Childers Steps Into JEM Interim Director Role

Tombras School of Advertising and Public Relations Associate Professor Courtney Childers.

As the College of Communication and Information builds its new Information Integrity Institute, with now-former director of School of Journalism and Electronic Media (JEM) Professor Catherine Luther at its lead, Courtney Childers is stepping in as interim director of the school.

“Dr. Childers brings significant research, teaching, and service experiences to the interim director role, including leadership of many school, college, and university committees and strategic planning initiatives,” said Dean Joseph Mazer. “Her experiences will serve the school well during this time of transition.”

Childers, an associate professor in the Tombras School of Advertising and Public Relations, has strengthened her leadership skills in recent years as executive director of the Adam Brown Social Media Command Center and as the college-wide chair of UT Social Media Week from 2011-2021. Childers will serve as interim director of the School of Journalism & Electronic Media until the successful completion of a national search for a permanent director, which will launch by Summer 2023 to have the new director on board by July 1, 2024.

Childers said she had to weigh taking on this new position, as teaching and student /alumni engagement are her passions and that would change in a director role. She was encouraged to take the position by mentors and leaders who saw leadership potential in her, and she’s already experienced how her passions can be redirected in an administrative role.

“I am truly blessed to have the opportunity to serve in this leadership role, because I still get to engage with students and alumni, it is just in a different way. Having been in ADPR for 16 years, I wasn’t often able to work closely with our JEM colleagues. They are a great group of people, and the JEM faculty has made me feel so incredibly welcome during this time of transition,” she said. “The development and maintenance of strong relationships with various audiences and stakeholder groups is something I enjoy and that this position allows me to do a lot of.”

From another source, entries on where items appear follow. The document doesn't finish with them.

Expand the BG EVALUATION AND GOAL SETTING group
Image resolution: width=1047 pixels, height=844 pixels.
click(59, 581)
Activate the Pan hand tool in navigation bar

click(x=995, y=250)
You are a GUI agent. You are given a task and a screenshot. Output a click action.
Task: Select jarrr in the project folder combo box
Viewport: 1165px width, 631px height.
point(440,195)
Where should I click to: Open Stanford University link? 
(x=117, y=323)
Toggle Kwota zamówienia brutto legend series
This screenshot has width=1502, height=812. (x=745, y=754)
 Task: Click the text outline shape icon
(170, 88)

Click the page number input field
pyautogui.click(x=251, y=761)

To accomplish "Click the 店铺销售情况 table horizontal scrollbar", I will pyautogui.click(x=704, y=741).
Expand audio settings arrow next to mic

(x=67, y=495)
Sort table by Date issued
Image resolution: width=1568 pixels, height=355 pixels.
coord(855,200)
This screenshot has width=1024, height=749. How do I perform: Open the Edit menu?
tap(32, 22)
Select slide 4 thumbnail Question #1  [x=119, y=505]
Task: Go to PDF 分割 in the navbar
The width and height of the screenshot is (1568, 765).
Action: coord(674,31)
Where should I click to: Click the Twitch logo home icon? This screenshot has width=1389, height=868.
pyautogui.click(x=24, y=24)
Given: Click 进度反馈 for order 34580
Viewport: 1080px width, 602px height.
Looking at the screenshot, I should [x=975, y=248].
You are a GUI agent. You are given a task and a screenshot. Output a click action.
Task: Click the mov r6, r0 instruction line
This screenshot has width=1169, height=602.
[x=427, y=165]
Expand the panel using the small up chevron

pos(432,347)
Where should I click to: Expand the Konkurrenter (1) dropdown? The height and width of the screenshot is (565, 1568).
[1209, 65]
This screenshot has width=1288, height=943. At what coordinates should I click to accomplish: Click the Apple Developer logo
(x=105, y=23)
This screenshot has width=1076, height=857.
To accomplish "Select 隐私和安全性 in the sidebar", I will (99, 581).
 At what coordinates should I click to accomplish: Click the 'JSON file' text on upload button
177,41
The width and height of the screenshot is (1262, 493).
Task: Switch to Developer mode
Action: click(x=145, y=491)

While Childers said she has long looked towards other leaders to learn what to do (and what not to do), she also took the first two weeks of her appointment to go on a listening tour. She spoke with those in leadership around the college and university to ensure she gained advice and insight into how to best perform in her new position. 

The middle Tennessee native said this opportunity has special meaning to her, a first-generation student, as it brings a small bit of family history full circle. While she is the first in her immediate family to earn a college degree, her uncle actually graduated from the University of Tennessee, Knoxville, with a journalism degree from the College of Communications in 1987. While she is and will always be an ADPR faculty member, Childers said she sees CCI as a cohesive community whose members lift each other up via their work and support.

“I’m just as dedicated to ADPR as I am the college as a whole, so if there’s a chance that I can give back to any group in the college to build a better future for CCI as a whole, that’s what I want to do,” she said.